My initial testing showed much of the new logic seemed okay, but the critical part that recognizes whether a bit call has ended and if it had 1 or 0 inside, does not appear to be working properly.
Fortunately, I instrumented quite a bit of the new logic so this means some painstaking stepping through the logic analyzer traces while examining my state machines. The goal is to find behavior that doesn't reflect what I expect to see, then look at the logic to find the flaw.
The logic for the fuzzy recognition of ReadData and ReadClock worked - three in a row got these machines to one of the two end states, while a sequence of erratic readings are ignored. The logic to recognize the sync word worked properly.
The fourth machine is the critical one that will delineate bit cells, remember whether ReadData reached the 1 state during the cell, output the value of the bit cell as 1 or 0, and trigger the deserializer to put that bit value into the shift register.
The fourth machine is not working correctly. It is stuck forever with a bit value of 1 once it finds any bitcell with a 1 inside. Added correct reset logic to set the bitvalue back to 0 then watching for a ReadData of 1 to flip bitvalue back on. Back to testing.
I now find the logic is not starting properly at sync, loading an incorrect initial bit of 0 when we are just at the end of the sync word bitcell and not at the end of the first real word bitcell.
The solution is to extend the synchronization state machine - which had turned on the synced state after seeing a ReadData value of 1 and then the ReadClock pulse - but now will wait until ReadClock goes back to off before flipping on sync. Actually, I am using the fuzzy machines that handle ReadData and ReadClock.

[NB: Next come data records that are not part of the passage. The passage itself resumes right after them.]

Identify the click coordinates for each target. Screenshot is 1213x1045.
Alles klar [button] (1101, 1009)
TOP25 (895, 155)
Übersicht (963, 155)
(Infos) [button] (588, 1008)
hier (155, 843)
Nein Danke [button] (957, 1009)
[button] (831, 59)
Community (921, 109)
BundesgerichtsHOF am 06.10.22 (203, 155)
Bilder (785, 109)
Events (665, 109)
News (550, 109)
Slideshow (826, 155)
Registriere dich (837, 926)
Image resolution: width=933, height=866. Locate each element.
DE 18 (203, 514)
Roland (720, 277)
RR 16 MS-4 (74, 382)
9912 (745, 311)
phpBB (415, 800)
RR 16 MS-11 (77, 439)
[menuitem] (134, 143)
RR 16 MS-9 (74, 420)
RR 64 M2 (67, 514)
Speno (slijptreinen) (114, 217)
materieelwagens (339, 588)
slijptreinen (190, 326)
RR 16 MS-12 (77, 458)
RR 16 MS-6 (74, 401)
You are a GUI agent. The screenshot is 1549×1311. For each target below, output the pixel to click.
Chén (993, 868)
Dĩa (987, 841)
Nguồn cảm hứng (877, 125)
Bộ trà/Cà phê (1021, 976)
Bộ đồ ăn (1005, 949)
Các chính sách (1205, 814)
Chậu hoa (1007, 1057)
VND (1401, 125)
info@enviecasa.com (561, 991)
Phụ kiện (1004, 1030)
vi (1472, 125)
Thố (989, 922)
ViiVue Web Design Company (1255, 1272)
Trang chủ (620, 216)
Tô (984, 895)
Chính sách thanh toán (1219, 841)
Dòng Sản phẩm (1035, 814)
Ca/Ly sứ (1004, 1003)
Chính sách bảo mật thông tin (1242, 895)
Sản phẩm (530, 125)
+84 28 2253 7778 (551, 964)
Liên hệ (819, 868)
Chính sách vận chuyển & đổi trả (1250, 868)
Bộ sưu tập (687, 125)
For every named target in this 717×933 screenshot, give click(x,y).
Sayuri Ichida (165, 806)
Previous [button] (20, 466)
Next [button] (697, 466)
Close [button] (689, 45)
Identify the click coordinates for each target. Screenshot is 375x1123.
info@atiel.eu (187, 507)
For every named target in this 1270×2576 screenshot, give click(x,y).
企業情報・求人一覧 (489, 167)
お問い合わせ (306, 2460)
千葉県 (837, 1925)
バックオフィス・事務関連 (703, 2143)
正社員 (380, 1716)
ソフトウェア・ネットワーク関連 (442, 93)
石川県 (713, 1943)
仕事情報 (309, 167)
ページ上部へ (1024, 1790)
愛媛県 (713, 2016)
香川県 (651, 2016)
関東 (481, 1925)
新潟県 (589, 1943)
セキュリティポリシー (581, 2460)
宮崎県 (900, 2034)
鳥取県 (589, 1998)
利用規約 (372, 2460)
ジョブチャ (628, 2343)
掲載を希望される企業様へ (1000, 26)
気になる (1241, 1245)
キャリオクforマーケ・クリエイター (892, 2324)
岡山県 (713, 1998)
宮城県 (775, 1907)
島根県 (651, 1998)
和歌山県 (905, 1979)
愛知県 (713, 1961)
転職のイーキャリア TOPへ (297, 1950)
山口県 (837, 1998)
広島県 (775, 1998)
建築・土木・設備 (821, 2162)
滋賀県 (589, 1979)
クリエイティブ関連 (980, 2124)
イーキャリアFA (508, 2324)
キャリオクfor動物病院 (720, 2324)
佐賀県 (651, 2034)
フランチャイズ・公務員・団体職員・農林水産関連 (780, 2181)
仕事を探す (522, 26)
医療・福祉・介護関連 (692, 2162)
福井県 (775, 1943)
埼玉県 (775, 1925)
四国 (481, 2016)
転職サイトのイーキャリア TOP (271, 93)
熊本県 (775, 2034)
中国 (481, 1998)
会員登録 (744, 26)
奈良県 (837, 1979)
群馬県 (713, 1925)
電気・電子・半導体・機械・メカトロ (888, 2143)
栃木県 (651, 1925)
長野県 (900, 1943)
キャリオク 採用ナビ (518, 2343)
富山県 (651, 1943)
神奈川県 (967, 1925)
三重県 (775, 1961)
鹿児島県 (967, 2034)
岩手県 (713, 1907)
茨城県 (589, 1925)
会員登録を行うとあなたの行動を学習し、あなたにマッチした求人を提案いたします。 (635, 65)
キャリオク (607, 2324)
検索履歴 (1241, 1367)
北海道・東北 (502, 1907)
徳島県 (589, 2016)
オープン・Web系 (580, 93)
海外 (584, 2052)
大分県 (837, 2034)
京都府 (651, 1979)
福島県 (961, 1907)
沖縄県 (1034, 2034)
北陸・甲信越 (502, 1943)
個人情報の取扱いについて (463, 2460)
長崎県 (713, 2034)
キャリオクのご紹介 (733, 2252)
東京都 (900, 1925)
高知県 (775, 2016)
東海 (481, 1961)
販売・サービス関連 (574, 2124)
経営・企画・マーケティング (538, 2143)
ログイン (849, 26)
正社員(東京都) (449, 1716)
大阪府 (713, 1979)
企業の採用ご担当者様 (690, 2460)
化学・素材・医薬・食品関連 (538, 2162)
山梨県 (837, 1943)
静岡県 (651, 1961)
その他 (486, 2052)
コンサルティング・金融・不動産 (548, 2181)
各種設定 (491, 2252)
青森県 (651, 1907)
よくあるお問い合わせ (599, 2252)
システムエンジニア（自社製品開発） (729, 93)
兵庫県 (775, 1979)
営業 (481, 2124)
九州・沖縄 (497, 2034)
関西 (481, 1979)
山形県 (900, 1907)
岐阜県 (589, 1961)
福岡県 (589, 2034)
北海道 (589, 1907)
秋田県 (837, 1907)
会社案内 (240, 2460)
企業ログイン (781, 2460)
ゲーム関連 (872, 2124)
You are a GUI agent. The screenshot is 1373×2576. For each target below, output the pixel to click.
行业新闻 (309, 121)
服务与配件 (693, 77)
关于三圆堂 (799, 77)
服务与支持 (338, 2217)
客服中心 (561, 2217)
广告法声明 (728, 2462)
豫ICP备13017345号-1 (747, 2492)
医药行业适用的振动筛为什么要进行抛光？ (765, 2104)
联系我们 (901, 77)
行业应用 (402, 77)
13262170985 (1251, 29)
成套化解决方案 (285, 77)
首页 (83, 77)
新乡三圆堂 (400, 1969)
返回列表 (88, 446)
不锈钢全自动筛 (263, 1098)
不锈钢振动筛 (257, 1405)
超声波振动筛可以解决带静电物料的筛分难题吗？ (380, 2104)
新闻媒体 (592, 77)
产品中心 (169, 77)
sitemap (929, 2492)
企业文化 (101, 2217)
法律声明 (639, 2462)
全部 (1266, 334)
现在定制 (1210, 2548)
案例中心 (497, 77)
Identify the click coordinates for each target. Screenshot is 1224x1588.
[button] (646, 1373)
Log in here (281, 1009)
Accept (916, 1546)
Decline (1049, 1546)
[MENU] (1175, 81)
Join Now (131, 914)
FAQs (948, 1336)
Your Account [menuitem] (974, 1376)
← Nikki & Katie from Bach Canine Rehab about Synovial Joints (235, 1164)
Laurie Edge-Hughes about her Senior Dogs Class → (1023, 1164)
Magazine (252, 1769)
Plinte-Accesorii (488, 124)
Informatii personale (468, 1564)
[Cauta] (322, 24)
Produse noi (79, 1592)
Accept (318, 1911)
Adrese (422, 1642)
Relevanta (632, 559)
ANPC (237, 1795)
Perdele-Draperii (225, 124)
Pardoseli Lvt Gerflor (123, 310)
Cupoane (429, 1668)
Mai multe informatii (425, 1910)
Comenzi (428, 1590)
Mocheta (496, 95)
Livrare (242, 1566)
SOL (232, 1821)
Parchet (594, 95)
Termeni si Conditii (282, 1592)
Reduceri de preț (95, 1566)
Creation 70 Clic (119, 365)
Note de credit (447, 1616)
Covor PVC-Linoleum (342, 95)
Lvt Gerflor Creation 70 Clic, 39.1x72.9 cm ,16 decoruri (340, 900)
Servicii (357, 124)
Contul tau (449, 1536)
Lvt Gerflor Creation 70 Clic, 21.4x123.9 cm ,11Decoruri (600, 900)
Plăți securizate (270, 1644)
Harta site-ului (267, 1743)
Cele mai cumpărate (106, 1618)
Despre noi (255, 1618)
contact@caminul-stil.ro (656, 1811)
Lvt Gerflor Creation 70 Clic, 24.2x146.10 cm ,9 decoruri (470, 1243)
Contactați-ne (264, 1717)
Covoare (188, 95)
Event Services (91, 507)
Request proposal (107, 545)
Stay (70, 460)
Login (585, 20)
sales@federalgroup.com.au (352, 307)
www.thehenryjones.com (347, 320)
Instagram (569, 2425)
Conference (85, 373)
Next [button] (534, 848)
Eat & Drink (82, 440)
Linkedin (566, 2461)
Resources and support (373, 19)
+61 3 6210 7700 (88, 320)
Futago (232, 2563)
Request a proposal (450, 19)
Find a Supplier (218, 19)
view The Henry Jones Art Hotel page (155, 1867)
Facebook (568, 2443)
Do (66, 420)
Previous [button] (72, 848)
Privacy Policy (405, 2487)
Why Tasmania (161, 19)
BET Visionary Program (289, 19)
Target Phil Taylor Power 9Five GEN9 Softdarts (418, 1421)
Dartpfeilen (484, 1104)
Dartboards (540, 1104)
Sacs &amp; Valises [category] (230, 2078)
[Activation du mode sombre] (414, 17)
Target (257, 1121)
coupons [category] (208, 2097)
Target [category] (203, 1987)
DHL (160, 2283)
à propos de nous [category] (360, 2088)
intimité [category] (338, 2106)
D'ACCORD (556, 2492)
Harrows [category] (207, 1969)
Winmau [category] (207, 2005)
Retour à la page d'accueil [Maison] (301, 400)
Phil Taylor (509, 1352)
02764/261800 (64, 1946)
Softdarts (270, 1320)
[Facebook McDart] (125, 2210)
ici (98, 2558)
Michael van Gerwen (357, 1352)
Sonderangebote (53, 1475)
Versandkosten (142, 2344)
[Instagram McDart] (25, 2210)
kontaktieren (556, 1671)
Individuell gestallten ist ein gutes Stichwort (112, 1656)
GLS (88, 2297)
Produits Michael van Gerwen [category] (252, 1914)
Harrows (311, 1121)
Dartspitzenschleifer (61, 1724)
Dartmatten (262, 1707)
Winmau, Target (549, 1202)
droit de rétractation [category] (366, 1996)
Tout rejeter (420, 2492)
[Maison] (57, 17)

Testing this refinement produced a big improvement in reading accuracy. I only encounted checksum errors on 140 sectors, a rate of 2.87%. I slashed the rate of errors in half with my redesigned state machines. Now that some of the sectors that gave me pretty consistent errors are reading clean every time,
Next, I will investigate any sectors that still get errors, to see if I can find anything on them that could explain the error and possibly let me further reduce the error rates.
As an experiment, I ran the ReadEntireCartridge transaction with autoretry enabled, to see what rate of errors occur in that case. The rate dropped to 1.6%, or 78 sectors with checum errors out of 4,872.
Tomorrow I will go after the sectors with the errors, with and without retry, trying to dig into what is occurring in those cases. I will keep digging until I can find no more ways to improve the logic or compensate for errors or mitigate errors.